Passage to read
This has gone on for a while through struggle over whether Chicago would have a consent decree to reform the police. (See sidebar, “The Chicago Consent Decree: What It Does and Doesn’t Do, and Why It Is Being Fought Over.”) Now this conflict has shifted to the Van Dyke trial itself.

This could be seen when, on the very opening day of the Van Dyke trial, Jeff Sessions sneaked into town to address an annual memorial for cops killed on duty and blamed protesters for hampering police and being responsible for the thousands of deaths from violence among the people. This notorious racist, now the highest law enforcement official in the country, said, “The last thing we need to do is to follow the protestations of anti-police radicals and those who have never walked a beat. If you want crime to go up, listen to the radicals. If you want crime to go down, listen to the professionals—listen to the police. And let me be blunt: This insight has been proven in Baltimore, St. Louis, Chicago. After riots, and violence, and political actions, unwise policies, violence began to surge, as proven, proactive policing faded in these communities. It was a catastrophe, really, for so many neighborhoods. Much blood has been spilled—thousands of unnecessary deaths resulted.”

The fake “concern” from Trump and Sessions about the violence among the people in Chicago is nothing but justification for criminalizing inner city youth and painting them as “savages” and further unleashing the killer police, as part of their overall agenda of clamping down fascist rule. This agenda will further advance if Van Dyke is not convicted of murder. As a statement by the Revolution Club of Chicago says, “If Van Dyke walks free, and the system is able to shove that verdict down the throats of the people, this will be a big green light for straight-up genocide. THIS CANNOT GO DOWN!”

Fighting for a Different Future

As the Van Dyke trial starts, there are different class and social forces in motion and putting out different views of the problem and the solution. For people who seek real justice and fundamental changes, this is important to take note of and understand. Chicago occupies a central place for both camps in the ruling class of this country—those represented by the Trump/Pence regime and by Obama and the Democratic Party. Trump has made draconian threats about cracking down on Chicago a major theme of the overall fascist agenda. The Democratic leadership fears that the Trump/Pence regime’s approach would lead to even more exposures about and opposition to the police and lead to even less “cooperation” with police forces that even someone like Philadelphia’s mayor conceded are seen as an “occupying army” in the ghettos and barrios, but they desperately do not want the masses of people to rise up and act outside the normal channels of this system. They are trying to lead people into putting their energies into voting and other activities within politics as usual, including the upcoming Chicago mayoral election now that Emanuel has opted out of a reelection bid—but this is a deadly trap, not a real solution.

Direction A
Answer these from the passage on the Van Dyke trial:
(i) Who spoke at an annual memorial for police killed on duty on the opening day of the trial?
(ii) Which three cities did that speaker name in his remarks?
(iii) Which official, according to the passage, conceded that police are seen as an "occupying army" in the ghettos and barrios?
Direction B
Write a continuation of the passage on the Van Dyke trial, beginning right after its final sentence.
The material that comes after this text is not needed for anything here.

Extracted data entries
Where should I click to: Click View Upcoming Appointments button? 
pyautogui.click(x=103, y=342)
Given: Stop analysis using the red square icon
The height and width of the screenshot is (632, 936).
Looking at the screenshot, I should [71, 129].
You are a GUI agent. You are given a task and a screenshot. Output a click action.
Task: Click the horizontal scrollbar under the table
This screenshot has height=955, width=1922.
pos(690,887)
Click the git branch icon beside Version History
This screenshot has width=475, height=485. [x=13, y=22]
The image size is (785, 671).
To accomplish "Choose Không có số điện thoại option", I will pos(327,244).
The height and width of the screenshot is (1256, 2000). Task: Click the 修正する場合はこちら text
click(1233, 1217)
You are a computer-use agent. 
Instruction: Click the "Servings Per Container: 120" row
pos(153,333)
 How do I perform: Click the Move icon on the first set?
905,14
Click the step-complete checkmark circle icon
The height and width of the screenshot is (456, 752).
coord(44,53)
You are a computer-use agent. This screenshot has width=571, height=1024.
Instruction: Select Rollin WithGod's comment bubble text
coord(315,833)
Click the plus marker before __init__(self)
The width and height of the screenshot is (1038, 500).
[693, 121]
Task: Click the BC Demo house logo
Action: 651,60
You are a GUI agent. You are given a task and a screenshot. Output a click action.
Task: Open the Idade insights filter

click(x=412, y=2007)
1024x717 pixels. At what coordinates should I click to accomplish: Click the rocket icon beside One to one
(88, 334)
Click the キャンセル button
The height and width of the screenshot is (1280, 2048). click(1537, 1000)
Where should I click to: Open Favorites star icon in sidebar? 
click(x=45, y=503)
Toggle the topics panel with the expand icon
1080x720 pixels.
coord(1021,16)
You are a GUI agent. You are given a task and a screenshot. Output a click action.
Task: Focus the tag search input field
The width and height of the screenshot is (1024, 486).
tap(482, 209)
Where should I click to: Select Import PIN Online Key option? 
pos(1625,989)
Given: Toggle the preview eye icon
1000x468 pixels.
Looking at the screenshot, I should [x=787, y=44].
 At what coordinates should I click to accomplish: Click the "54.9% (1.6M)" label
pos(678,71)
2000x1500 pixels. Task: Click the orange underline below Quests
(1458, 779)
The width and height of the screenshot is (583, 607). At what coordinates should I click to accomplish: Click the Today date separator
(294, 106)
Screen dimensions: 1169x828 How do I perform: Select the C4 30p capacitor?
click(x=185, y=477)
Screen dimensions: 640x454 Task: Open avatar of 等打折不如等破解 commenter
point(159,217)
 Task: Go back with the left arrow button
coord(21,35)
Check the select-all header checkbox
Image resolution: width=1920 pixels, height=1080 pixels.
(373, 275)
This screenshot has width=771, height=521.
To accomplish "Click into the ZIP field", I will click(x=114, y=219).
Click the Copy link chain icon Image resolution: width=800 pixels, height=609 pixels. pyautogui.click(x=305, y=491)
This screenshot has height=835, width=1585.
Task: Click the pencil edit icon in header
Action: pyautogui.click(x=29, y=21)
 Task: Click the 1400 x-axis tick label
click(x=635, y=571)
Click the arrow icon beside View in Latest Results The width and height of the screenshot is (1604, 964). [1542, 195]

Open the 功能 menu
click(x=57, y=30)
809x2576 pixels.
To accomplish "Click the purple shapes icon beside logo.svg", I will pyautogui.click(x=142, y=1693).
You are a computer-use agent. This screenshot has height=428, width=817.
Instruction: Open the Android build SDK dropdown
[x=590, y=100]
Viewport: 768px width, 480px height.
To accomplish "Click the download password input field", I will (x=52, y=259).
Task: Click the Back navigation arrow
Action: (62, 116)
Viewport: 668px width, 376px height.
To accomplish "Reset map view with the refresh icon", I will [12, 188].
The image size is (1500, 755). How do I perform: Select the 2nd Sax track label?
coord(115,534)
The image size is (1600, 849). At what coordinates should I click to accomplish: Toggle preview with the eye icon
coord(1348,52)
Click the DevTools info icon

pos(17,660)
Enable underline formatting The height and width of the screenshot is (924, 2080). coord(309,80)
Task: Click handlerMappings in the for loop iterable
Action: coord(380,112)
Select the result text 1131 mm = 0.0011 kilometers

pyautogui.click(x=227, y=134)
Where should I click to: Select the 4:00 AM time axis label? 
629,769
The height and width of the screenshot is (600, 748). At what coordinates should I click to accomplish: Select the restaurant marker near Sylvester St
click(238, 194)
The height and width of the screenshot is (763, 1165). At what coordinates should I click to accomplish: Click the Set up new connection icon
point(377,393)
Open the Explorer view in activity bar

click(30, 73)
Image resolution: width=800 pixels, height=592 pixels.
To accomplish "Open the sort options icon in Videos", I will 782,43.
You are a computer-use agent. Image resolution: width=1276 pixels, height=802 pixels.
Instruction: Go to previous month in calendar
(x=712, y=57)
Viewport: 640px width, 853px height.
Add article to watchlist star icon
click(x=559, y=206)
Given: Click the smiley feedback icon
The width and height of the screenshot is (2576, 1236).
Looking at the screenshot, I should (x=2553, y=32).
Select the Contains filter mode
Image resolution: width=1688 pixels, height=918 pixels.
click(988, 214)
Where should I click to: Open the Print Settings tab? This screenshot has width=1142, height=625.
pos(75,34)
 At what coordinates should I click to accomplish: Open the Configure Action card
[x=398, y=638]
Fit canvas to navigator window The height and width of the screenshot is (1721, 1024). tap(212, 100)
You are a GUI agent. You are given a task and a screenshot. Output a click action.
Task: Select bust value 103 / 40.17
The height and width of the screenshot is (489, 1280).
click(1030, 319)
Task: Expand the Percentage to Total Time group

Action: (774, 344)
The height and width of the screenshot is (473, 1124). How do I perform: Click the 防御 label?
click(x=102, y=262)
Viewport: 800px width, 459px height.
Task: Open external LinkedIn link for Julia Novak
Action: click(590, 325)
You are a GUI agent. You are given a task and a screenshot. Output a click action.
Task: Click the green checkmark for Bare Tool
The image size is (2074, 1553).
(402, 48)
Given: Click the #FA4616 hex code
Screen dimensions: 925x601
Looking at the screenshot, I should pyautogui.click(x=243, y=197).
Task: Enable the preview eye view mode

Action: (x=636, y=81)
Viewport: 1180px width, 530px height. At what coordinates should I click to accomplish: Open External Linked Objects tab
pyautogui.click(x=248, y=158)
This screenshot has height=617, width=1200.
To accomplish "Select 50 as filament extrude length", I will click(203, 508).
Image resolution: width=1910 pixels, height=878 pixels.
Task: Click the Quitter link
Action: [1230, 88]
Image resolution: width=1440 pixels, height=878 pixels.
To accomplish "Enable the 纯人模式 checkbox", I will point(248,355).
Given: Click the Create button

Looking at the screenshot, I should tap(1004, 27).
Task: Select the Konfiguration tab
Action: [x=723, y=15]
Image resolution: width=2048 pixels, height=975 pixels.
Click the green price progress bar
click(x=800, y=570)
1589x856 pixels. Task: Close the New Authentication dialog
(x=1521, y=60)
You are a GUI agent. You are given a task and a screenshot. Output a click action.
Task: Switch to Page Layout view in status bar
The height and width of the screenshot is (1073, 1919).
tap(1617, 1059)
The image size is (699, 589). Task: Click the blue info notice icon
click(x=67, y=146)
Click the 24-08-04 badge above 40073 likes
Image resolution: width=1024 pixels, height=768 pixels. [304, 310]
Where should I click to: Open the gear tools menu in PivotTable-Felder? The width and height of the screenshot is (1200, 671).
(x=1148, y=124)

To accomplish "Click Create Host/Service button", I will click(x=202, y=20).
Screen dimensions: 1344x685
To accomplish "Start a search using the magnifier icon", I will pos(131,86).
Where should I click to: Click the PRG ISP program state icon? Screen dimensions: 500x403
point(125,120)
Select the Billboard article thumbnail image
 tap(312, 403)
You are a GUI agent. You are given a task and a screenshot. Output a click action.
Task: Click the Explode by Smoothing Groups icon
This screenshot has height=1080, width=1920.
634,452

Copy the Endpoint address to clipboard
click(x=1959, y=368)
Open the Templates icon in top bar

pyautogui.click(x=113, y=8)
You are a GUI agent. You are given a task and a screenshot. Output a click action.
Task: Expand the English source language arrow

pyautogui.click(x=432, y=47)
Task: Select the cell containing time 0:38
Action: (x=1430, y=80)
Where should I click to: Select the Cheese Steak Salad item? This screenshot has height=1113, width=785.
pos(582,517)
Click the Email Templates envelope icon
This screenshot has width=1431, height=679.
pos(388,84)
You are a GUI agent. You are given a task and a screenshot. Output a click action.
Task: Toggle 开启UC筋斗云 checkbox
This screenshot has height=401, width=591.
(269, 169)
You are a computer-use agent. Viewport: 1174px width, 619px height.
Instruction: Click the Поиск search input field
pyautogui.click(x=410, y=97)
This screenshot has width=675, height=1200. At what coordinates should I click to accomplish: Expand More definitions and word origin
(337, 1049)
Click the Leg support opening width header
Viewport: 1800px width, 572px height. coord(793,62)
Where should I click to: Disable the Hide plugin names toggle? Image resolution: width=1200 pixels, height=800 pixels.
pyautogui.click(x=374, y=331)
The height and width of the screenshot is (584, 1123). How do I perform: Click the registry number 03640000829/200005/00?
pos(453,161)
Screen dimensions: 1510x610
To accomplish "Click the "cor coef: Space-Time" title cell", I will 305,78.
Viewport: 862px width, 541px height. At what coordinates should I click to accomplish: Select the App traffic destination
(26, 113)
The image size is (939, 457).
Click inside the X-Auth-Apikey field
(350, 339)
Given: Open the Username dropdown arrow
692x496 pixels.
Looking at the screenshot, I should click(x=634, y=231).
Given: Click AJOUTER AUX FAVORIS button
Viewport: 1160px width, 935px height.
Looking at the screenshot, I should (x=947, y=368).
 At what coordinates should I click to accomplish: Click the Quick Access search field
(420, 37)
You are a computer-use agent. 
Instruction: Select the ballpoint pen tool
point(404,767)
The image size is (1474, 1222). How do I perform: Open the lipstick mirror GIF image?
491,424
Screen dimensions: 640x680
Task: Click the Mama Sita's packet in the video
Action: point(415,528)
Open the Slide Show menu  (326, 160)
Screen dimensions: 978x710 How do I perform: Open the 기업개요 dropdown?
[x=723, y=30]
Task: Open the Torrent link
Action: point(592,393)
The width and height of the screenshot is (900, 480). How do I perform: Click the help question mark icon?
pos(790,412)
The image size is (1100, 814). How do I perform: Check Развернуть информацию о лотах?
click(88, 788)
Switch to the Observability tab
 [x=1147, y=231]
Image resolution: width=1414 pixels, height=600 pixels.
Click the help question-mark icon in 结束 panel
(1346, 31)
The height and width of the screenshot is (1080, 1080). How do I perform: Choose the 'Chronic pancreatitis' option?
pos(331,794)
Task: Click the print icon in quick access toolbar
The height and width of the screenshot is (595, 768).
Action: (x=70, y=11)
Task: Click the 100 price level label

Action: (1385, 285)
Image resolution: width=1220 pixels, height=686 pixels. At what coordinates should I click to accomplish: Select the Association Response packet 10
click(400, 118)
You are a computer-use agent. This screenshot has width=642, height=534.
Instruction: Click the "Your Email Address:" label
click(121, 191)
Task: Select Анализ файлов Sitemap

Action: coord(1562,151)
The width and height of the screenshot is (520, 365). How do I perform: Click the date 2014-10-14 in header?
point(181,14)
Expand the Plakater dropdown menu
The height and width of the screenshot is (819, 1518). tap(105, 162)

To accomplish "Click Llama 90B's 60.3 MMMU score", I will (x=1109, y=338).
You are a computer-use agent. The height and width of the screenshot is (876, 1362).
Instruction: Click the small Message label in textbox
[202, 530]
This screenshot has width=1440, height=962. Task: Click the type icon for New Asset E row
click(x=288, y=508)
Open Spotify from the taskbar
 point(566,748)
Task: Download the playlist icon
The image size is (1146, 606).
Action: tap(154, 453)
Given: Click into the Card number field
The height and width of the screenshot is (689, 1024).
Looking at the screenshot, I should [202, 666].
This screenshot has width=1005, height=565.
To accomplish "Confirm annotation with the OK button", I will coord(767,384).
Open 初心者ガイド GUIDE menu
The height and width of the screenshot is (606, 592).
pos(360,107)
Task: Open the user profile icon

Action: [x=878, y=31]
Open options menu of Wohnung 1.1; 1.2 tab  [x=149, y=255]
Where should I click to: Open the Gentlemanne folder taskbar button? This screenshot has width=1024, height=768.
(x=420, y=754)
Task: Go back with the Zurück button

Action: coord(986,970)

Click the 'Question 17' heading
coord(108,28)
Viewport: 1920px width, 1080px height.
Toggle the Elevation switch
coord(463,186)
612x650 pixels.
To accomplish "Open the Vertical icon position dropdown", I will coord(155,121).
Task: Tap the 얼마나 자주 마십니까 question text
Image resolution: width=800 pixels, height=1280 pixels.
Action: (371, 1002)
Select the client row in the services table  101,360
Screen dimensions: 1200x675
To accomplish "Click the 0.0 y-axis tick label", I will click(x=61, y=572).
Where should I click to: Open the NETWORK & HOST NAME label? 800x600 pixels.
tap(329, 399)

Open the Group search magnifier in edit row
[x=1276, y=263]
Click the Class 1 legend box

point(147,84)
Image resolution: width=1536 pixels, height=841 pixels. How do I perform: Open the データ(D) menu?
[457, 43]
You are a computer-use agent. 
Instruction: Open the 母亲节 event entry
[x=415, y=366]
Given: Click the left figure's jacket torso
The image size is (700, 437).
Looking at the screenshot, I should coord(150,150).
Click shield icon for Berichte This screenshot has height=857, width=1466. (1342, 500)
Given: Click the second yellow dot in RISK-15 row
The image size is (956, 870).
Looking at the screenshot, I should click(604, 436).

Exercise result A
(i) Jeff Sessions
(ii) Baltimore, St. Louis and Chicago
(iii) Philadelphia's mayor

Exercise result B
In this situation, it is more imperative than ever for the masses of people to take independent historical action—to do what HOW WE CAN WIN—How We Can Really Make Revolution talks about:

We need to oppose and disrupt the moves of the ruling powers to isolate, “encircle,” brutalize, mass incarcerate and murderously repress the people who have the hardest life under this system and who most need this revolution. We need to “encircle” them—by bringing forth wave upon wave of people rising up in determined opposition to this system.

This is what the Revolution Club is fighting, and leading people, to do: aiming to win everyone with a shred of humanity to stand up against the injustice concentrated in Laquan’s murder and demanding a GUILTY verdict in the trial of the killer cop. And as they do that, bringing forward the fact that ONLY a revolution, a fundamental change requiring the overthrow of this system, can put an end to the oppression of Black people and the other crimes of this system.

This trial will be one shaping factor in the political landscape this fall. It is imperative that revolutionaries everywhere keep their eyes on it and build support very broadly, in every city of the country. The stakes are very high. And one thing is clear:

VAN DYKE MUST NOT WALK!

THE KILLER COP MUST GO TO JAIL—
THE WHOLE DAMN SYSTEM IS GUILTY AS HELL!

 

Dashcam Video of Officer Jason Van Dyke Shooting Laquan McDonald

Police murder Laquan McDonald at 5 minute mark

Why are we still fighting for justice in 2015?

"Why are we still fighting for justice in 2015?" is a clip from the film REVOLUTION AND RELIGION: The Fight for Emancipation and the Role of Religion; A Dialogue Between CORNEL WEST & BOB AVAKIAN. The film is of the November 2014 historic Dialogue on a question of great importance in today's world between the Revolutionary Christian Cornel West and the Revolutionary Communist Bob Avakian. Watch the entire film here.

Chicago Pigs: A Very Long History of Wanton Murder, Brutality, and Torture

The Chicago police have a long and horrific history of shooting and outright murdering people and doing so with complete impunity. Here’s just some of that history.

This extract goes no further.